TAREAS PENDIENTES:
(a) Responde, por favor, estas preguntas sobre el relato de la Navidad en Cabo Polonio:
(i) ¿Qué edades tenían las hijas la primera Navidad que se pasó sin ellas?
(ii) ¿Qué día y en qué momento del día llegó la invitación?
(iii) ¿Quién hacía el pan en el Cabo y en qué momentos?
(b) Prosigue el relato de la Navidad en Cabo Polonio a partir de su última oración.

FRAGMENTO PROPORCIONADO:

Creo que no debe de haber vacío más grande para una mamá o un papa, que pasar una Navidad sin sus hijos, algo inimaginable pero tristemente común para aquellos que tenemos que compartirlos cuando la pareja ya no funciona y decide separarse. 





Mis chiquititas no tenían más de 3 y 6 años cuando me tocó pasar la primer Navidad sin ellas. Aun lloro el dolor que nunca se va, cuando me acuerdo de esos días previos a ese 24 de diciembre. Me veía sentada en la casa de algún familiar compartiendo la mesa con gente muy querida pero imposible escaparle a la angustia que me provocaría no encontrar a mis hijas en esa mesa y la cruda realidad que no estarían conmigo esa noche.  


Por suerte en ese momento, ya estaba en mi vida aquel  con quien hoy la comparto y el 23 de diciembre de tardecita, me sorprendió con una invitación muy original. Nos íbamos a pasar la Navidad al Cabo Polonio.


Ojo que aquel Cabo no era como el de ahora. Aquel era el Cabo sin luz, sin agua y donde la Chela hacia el pan de madrugada y en la tardecita. Donde el zorro se aprontaba a abrir el bolichito después de una jornada pescando y atendiendo el almacén. 

Al Cabo en Navidad no iba nadie. Y de verdad. No había nadie. Salvo unos italianos y sus habitantes de siempre, eramas las únicas almas de ese pueblito mágico de pocas casillas y muchos ranchos.

DATOS PROPORCIONADOS:

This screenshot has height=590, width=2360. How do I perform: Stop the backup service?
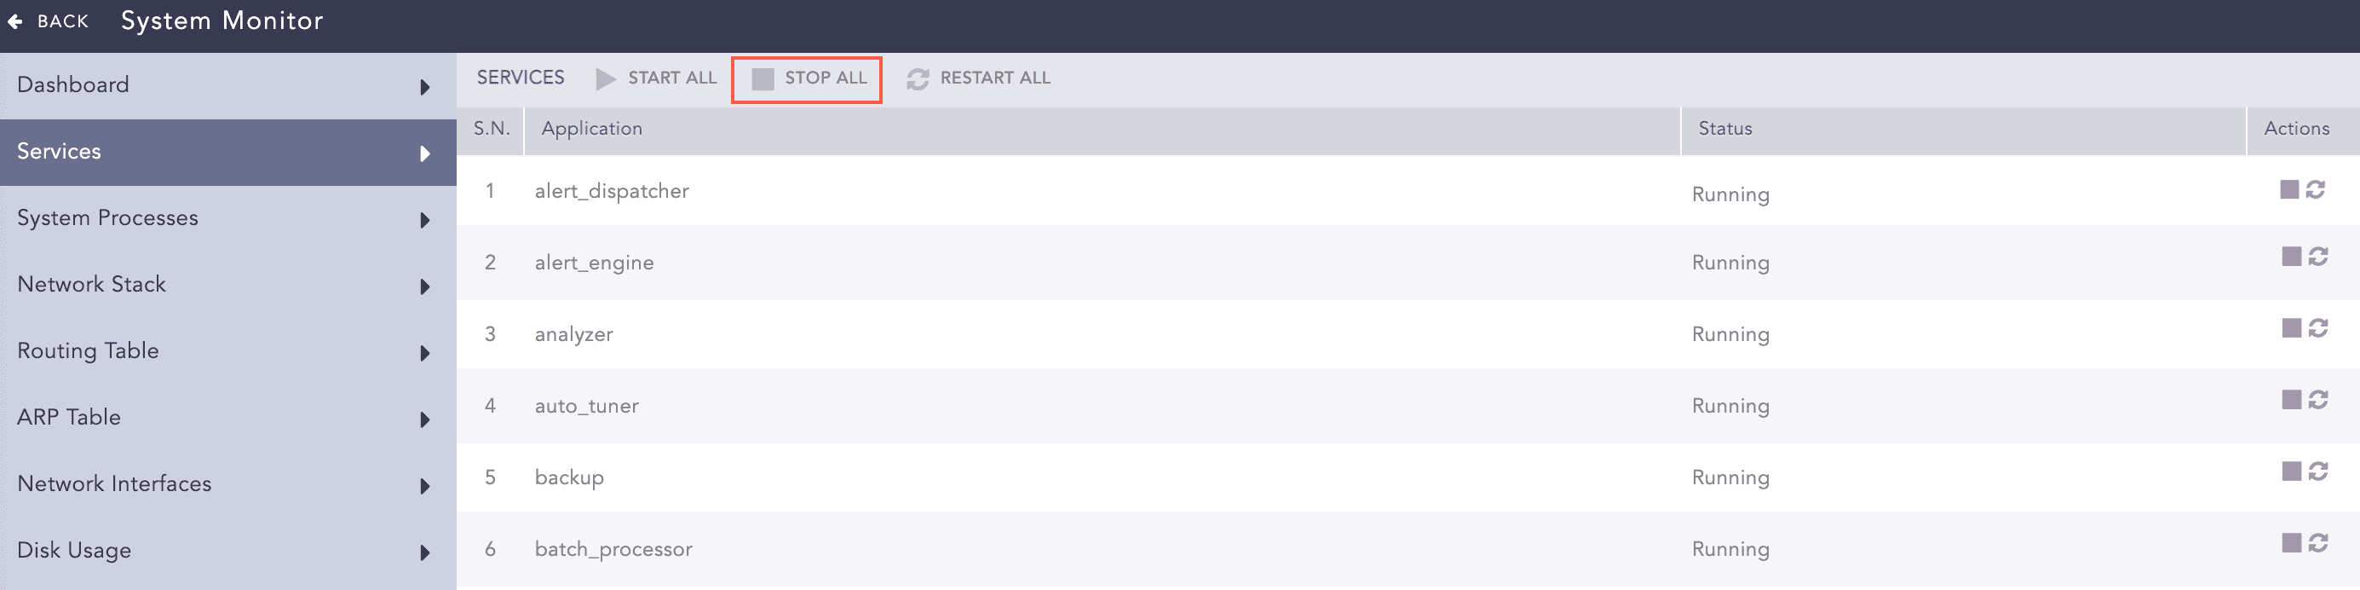pos(2291,471)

RESPUESTAS:
(a)
(i) No más de 3 y 6 años.
(ii) El 23 de diciembre, de tardecita.
(iii) La Chela, de madrugada y en la tardecita.

(b)
Llegamos con los  víveres, mucho vino y  lo puesto más un pareo que haría de alfombra, toalla, manta y cortina. Nos quedamos en el “El Pez”,gracias a la generosidad de  Matías. En ese momento no era más que una pieza en una barranca lateral de la playa Sur, de paredes a la cal blancas y techo de zinc azul. En la pieza se encontraba todo menos el baño. Eso quedaba afuera. Una  mesa tambaleante, con dos sillas enclenque, era el comedor. En el medio había una cama deshecha , llena de tablas de surf usadas y toallas húmedas y en el lateral de una de las paredes una mesada de material con una pileta hasta la boca de platos sucios y moscas, anunciaba el ingreso a la cocina. 

No les voy a mentir, el panorama era dantesco y nunca me sentí más infeliz. Afuera el día tremendo de sol y calor le estaba dando paso a una atardecer de película. El kilombo podía esperar, ahora era momento de playa y de disfrutar de la locacion, locacion, locacion: despues me iba a enfrentar a esa pieza, previa pasada por guantes de goma  del almacén del Zorro.   

No voy a incurrir en el  intento de describir la Sur como nos recibió ese día, porque cometería un sacrilegio. La temperatura y el calor no invitaron al viento ni esa noche del 23 ni la del 24. Hicimos horas y horas de playa viviendo el Cabo como sino fuese parte nuestra, devorandolo, como unos extranjeros que no saben si algun dia tendran la oportunidad de  volver. 


Esa noche, la noche del 24 teniamos el plan de quedarnos haciendo casa. O por lo menos así lo pensé yo. Pero aquel tenía otra idea y la noche se prestaba para comer en La Perla y caminar a media noche por la Calavera. Y eso haríamos. 


Esa tardecita después de la playa subí a darme un baño de balde  y a buscar algo entre lo poco que había llevado, que sea presentable como  para salir a celebrar la Navidad. Pero no encontré nada. Solo el short de jean cascado, la remera de los Rolling gris con la leyenda “ Ruby Tuesday”, las chanclas rojas de cuero y madera y un buzo de lana blanco.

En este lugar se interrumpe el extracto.